Admiral W. S. Sims made one more voyage to the Far East as a Navy transport. After shifting down the west coast from Seattle to San Francisco, she sailed from the latter port on 27 March for Korean waters, with 2,966 Army troops embarked. The transport arrived at Jinsen (now Inchon), on 11 April 1946, and, after embarking 106 passengers at Jinsen sailed for Okinawa, arriving there on 15 April and embarking 910 additional passengers. Clearing Buckner Bay for the Philippines on 16 April, the ship disembarked 26 people at Manila, and embarked 4,106 others for passage to the west coast of the United States. Admiral W. S. Sims reached San Francisco on 7 May.

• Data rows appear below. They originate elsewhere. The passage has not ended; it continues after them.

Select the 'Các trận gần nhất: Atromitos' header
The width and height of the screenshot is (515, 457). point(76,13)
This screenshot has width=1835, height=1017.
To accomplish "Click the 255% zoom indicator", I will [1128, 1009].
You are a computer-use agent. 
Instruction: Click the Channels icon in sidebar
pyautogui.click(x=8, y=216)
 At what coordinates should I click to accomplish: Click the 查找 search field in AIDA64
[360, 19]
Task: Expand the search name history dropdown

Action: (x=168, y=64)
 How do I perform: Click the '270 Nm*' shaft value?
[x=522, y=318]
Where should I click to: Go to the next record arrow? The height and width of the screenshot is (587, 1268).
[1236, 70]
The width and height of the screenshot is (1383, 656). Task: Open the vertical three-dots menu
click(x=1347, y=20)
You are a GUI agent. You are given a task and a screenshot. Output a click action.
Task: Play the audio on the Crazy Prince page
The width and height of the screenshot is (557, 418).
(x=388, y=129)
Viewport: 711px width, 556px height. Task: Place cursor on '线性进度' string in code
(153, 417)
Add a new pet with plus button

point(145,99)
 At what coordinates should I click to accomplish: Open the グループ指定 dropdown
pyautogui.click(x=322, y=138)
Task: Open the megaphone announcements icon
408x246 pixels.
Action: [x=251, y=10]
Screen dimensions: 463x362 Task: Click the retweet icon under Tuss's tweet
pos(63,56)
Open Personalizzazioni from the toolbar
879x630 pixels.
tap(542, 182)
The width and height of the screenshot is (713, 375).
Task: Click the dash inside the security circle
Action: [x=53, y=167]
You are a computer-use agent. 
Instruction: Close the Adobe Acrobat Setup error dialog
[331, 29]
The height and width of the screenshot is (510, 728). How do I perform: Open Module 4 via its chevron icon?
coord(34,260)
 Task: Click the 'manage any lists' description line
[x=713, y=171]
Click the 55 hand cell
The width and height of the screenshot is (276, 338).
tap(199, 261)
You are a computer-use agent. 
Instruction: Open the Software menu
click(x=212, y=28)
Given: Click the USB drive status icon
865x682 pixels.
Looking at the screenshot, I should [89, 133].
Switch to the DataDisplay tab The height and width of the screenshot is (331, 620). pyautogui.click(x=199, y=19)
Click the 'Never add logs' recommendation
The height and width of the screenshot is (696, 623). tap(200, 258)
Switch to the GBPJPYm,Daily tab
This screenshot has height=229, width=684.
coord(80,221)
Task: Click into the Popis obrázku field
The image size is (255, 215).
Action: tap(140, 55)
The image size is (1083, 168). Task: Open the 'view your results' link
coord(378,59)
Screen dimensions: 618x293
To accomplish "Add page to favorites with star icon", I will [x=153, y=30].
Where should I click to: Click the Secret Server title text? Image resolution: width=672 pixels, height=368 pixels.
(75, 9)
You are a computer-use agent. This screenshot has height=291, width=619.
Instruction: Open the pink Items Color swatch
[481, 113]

Decommissioned at San Francisco on 21 June 1946, she was simultaneously transferred to the War Shipping Administration. Admiral W. S. Sims was struck from the Naval Vessel Register on 3 July 1946.

General William O. Darby

Turned over to the Army for operation with the Army Transport Service (ATS), the ship was renamed General William O. Darby in honor of Brigadier General William O. Darby, USA (1911–1945), leader of the famed World War II "Darby's Rangers" who distinguished themselves in combat in North Africa, in Sicily, and in Italy. He was killed in action on the Italian front on 30 April 1945, while serving as Assistant Commander of the 10th Mountain Division.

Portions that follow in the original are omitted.